The women are doing it for attention
The women in these stories, more often than not, now opt for complete anonymity. There is nothing in it for them if fame and recognition is what they truly seek. Nothing at all. A woman who speaks up about a powerful man, accusing him of abuse, gets - at best - a few days or weeks of people speculating about her state of mind, promiscuity, desperation for fame, gold-digging. That’s it. You won’t find them cruising Sunset in a limo, swigging Krug from the bottle with their entourage. It simply doesn’t happen.
Then they’re doing it for the money
As a journalist who has sometimes helped out on these stories, I can tell you that the women do not get paid. They don’t ask for money and journalists (the ones I’ve worked with) don’t offer any. To speak out is an act of bravery. They’re paid in fear, anxiety, constant worry that what they’re doing might be the wrong thing, might ruin their life. A voice telling them it’s better to stay silent than open themselves up to potential discovery and renewed trauma. There is no happy ending where they roll on a bed covered in fifties. At best, they’re paid in closure.
The days of the kiss-and-tell girls who’d pout in the Daily Sport and describe a footballer’s manhood are long gone. These women are reliving serious trauma. No one does that willingly in the hopes it’ll get them a mythical seat at the fame table.
What happens now?
As the details of Gaiman’s alleged behaviour play out, mention is made of a video message he sends to one of the young women, his children’s former nanny in New Zealand. He gets the Irish actor Fiona Shaw to record a video for her, saying that she hopes to meet her one day.
I thought about Shaw as I listened to the Tortoise podcast and how, whatever Gaiman said to convince her to do it, he almost certainly didn’t tell her the truth. Or at least, he’d have held back the bit about the true nature of his relationship with the young fan.

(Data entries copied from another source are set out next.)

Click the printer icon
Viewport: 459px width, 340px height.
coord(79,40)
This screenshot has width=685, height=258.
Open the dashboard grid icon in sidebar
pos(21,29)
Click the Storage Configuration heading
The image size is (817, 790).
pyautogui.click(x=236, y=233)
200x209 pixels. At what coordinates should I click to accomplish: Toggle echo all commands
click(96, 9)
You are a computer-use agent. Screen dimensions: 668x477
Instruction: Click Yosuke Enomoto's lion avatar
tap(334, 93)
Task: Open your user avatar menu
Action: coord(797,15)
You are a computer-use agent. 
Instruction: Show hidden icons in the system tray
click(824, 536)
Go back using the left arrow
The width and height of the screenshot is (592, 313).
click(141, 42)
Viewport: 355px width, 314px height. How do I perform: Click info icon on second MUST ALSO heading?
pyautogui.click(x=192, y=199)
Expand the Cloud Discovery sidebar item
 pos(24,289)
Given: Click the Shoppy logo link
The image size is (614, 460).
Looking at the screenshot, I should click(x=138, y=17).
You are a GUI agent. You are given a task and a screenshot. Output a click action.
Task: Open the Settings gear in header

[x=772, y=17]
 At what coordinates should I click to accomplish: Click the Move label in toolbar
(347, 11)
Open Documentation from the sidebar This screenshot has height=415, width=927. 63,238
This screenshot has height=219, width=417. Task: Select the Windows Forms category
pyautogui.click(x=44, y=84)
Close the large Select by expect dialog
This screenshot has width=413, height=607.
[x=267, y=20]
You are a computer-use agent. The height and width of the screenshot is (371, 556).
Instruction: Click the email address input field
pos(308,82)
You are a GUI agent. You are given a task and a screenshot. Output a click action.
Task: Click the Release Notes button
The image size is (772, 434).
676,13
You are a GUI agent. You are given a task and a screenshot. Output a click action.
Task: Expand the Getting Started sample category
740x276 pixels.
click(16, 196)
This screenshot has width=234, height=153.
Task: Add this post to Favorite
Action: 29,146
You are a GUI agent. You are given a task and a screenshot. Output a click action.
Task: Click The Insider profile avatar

I’d be incandescent now if I were her. All of those famous actors and writers and notables who stand next to Gaiman, making him look respectable and like he’s part of the great celebrity firmament.
Whether he broke the law or not, I wonder how many will want to stand next to him now?
I read this with a heavy sigh. I like(d) Gaiman. I thought he was one of the good ones. His allyship with the LGBTQIA+ community was impressive. This is shocking, disappointing, and yet, sadly, not that surprising. Privileged, entitled white men are so used to getting away with abusing their power that they can't even see how wrong it is.